(Stored entries)
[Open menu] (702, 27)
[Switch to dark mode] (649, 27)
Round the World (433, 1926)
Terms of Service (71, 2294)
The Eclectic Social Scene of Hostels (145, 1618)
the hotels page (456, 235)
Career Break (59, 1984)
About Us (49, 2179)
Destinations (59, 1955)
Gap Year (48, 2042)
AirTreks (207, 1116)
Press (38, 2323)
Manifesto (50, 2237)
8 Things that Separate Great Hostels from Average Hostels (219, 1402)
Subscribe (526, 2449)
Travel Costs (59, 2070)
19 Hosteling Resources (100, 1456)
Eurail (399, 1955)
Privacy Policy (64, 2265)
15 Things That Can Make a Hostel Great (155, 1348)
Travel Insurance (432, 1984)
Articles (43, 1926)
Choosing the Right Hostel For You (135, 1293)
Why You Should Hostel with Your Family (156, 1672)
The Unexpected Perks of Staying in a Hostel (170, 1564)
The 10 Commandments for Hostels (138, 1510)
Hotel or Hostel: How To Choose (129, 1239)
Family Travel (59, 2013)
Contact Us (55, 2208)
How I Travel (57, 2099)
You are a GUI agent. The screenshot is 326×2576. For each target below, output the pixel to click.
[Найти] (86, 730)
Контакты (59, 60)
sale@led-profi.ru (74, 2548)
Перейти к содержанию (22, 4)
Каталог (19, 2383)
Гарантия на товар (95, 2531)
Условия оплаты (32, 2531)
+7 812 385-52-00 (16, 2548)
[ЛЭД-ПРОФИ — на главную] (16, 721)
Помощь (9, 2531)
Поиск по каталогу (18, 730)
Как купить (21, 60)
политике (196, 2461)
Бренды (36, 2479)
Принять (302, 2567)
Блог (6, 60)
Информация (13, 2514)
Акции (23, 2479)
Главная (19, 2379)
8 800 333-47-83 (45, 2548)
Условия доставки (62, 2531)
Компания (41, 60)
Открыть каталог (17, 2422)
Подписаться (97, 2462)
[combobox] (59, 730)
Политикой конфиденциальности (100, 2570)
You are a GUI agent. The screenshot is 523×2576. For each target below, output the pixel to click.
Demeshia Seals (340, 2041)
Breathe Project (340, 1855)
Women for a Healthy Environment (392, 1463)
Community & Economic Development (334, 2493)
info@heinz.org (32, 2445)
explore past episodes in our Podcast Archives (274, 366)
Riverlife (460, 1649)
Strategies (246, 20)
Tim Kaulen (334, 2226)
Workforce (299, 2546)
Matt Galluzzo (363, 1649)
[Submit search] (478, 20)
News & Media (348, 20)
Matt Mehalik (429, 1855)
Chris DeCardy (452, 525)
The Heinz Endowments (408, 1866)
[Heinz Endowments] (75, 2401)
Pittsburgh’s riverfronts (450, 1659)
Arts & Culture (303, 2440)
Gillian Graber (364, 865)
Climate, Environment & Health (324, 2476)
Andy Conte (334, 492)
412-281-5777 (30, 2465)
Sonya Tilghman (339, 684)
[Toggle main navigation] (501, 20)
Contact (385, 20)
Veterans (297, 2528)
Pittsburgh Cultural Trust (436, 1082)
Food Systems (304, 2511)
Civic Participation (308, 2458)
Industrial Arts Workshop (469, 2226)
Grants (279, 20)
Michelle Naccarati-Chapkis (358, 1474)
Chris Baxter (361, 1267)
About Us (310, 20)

_ABOUT THIS EXERCISE:_
Line by line, copy the records exactly.

_EXERCISE ANSWER:_
[Open menu] (702, 27)
[Switch to dark mode] (649, 27)
Round the World (433, 1926)
Terms of Service (71, 2294)
The Eclectic Social Scene of Hostels (145, 1618)
the hotels page (456, 235)
Career Break (59, 1984)
About Us (49, 2179)
Destinations (59, 1955)
Gap Year (48, 2042)
AirTreks (207, 1116)
Press (38, 2323)
Manifesto (50, 2237)
8 Things that Separate Great Hostels from Average Hostels (219, 1402)
Subscribe (526, 2449)
Travel Costs (59, 2070)
19 Hosteling Resources (100, 1456)
Eurail (399, 1955)
Privacy Policy (64, 2265)
15 Things That Can Make a Hostel Great (155, 1348)
Travel Insurance (432, 1984)
Articles (43, 1926)
Choosing the Right Hostel For You (135, 1293)
Why You Should Hostel with Your Family (156, 1672)
The Unexpected Perks of Staying in a Hostel (170, 1564)
The 10 Commandments for Hostels (138, 1510)
Hotel or Hostel: How To Choose (129, 1239)
Family Travel (59, 2013)
Contact Us (55, 2208)
How I Travel (57, 2099)
You are a GUI agent. The screenshot is 326×2576. For each target below, output the pixel to click.
[Найти] (86, 730)
Контакты (59, 60)
sale@led-profi.ru (74, 2548)
Перейти к содержанию (22, 4)
Каталог (19, 2383)
Гарантия на товар (95, 2531)
Условия оплаты (32, 2531)
+7 812 385-52-00 (16, 2548)
[ЛЭД-ПРОФИ — на главную] (16, 721)
Помощь (9, 2531)
Поиск по каталогу (18, 730)
Как купить (21, 60)
политике (196, 2461)
Бренды (36, 2479)
Принять (302, 2567)
Блог (6, 60)
Информация (13, 2514)
Акции (23, 2479)
Главная (19, 2379)
8 800 333-47-83 (45, 2548)
Условия доставки (62, 2531)
Компания (41, 60)
Открыть каталог (17, 2422)
Подписаться (97, 2462)
[combobox] (59, 730)
Политикой конфиденциальности (100, 2570)
You are a GUI agent. The screenshot is 523×2576. For each target below, output the pixel to click.
Demeshia Seals (340, 2041)
Breathe Project (340, 1855)
Women for a Healthy Environment (392, 1463)
Community & Economic Development (334, 2493)
info@heinz.org (32, 2445)
explore past episodes in our Podcast Archives (274, 366)
Riverlife (460, 1649)
Strategies (246, 20)
Tim Kaulen (334, 2226)
Workforce (299, 2546)
Matt Galluzzo (363, 1649)
[Submit search] (478, 20)
News & Media (348, 20)
Matt Mehalik (429, 1855)
Chris DeCardy (452, 525)
The Heinz Endowments (408, 1866)
[Heinz Endowments] (75, 2401)
Pittsburgh’s riverfronts (450, 1659)
Arts & Culture (303, 2440)
Gillian Graber (364, 865)
Climate, Environment & Health (324, 2476)
Andy Conte (334, 492)
412-281-5777 (30, 2465)
Sonya Tilghman (339, 684)
[Toggle main navigation] (501, 20)
Contact (385, 20)
Veterans (297, 2528)
Pittsburgh Cultural Trust (436, 1082)
Food Systems (304, 2511)
Civic Participation (308, 2458)
Industrial Arts Workshop (469, 2226)
Grants (279, 20)
Michelle Naccarati-Chapkis (358, 1474)
Chris Baxter (361, 1267)
About Us (310, 20)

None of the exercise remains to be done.